An attempt to reproduce 100 psychology studies published in leading journals couldn't match the results in almost two thirds of cases. The findings raise serious questions about the rigor of research in the field, as well as how other areas of science would stack up under the same test.
Reproducibility is considered a core feature of science. Exceptions are tolerated for observations of fleeting natural phenomena, but these don’t apply to the 160 psychology papers published in 2008 in three leading journals, Psychological Science, Journal of Experimental Psychology: Learning, Memory and Cognition and the Journal of Personality and Social Psychology.
The Center for Open Science (COS) set out to see how reliable the results from these papers were. They invited psychology researchers worldwide to claim a paper and attempt to replicate the results. Dr Patrick Goodbourn was one of those taking part. Like others, Goodbourn chose a paper that suited his experience, sought details from the original authors and set out to see if the results could be repeated. Funding grants were available from COS and a philanthropic organization.

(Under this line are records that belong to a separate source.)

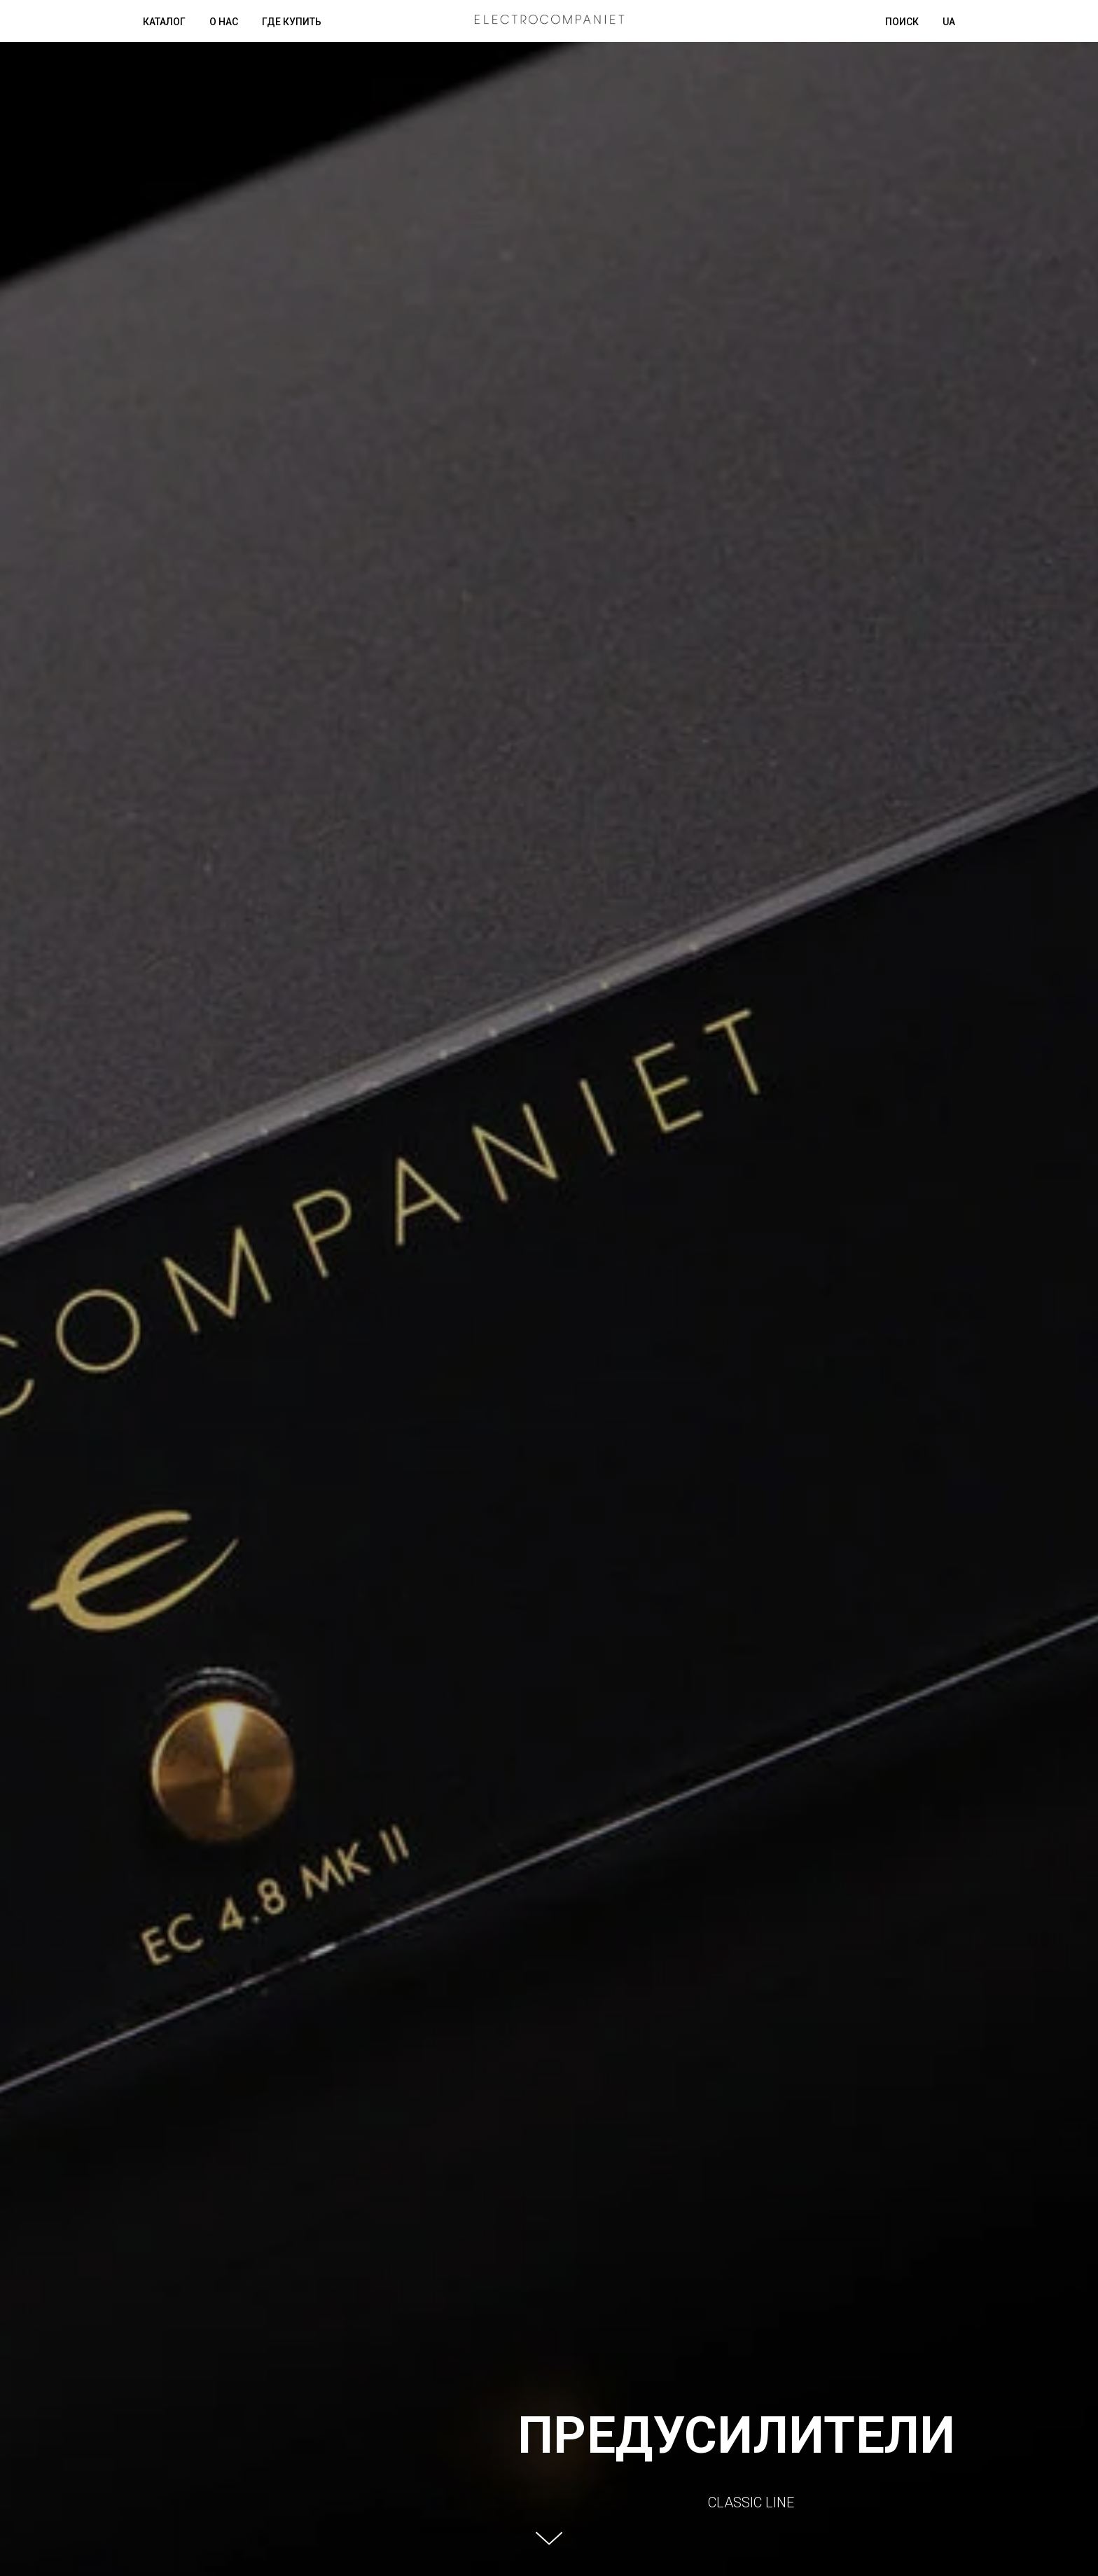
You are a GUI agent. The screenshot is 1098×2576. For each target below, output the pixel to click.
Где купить (291, 21)
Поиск (902, 21)
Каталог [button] (164, 21)
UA (949, 21)
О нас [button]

Goodbourn told IFLScience, “The year 2008 was chosen because it was recent enough that most original authors still had their dataset, but enough time has elapsed that we could see how influential these papers have been.” However, rather than picking only the most cited papers, as some projects have done, Goodbourn said all 2008 papers were included 'to eliminate bias.'”
“A few of the papers relied on historical events or would have taken too long to replicate, but most of them were suitable for testing,” Goodbourn said. Outcomes from the first 100 tested have been published in Science.
Rather than repeat the studies with the same sample sizes, “We looked at the effect size reported in the original paper and chose samples that should have had a 95% probability of achieving statistical significance with that effect size,” said Goodbourn.
Nevertheless, just 36 of the replication efforts achieved the benchmark of statistical significance of having a less than 5% chance of being incorrect. The authors report that three other teams got results “subjectively rated to have replicated the original result.”
Goodbourn told IFLScience, “We each got acquainted with the original dataset, and no one has raised any evidence of fraud.” Instead he thinks psychologists are setting the bar too low for what is considered rigorous enough to publish. In some cases subtle differences in the conduct of the studies have been blamed. However, Goodbourn said, “None of the differences looked likely to be important prior to attempting replication.”
Goodbourn himself chose a cognitive psychology study looking at the “repetition effect” which did not achieve statistical significance. He told IFLScience. “I have no doubt the effect they found is real, but I think it is much weaker than the original study reported.” In general Goodbourn noted, cognitive psychology studies held up better than those in social psychology, which he attributed to “many of the effects in social psychology being much more subtle.”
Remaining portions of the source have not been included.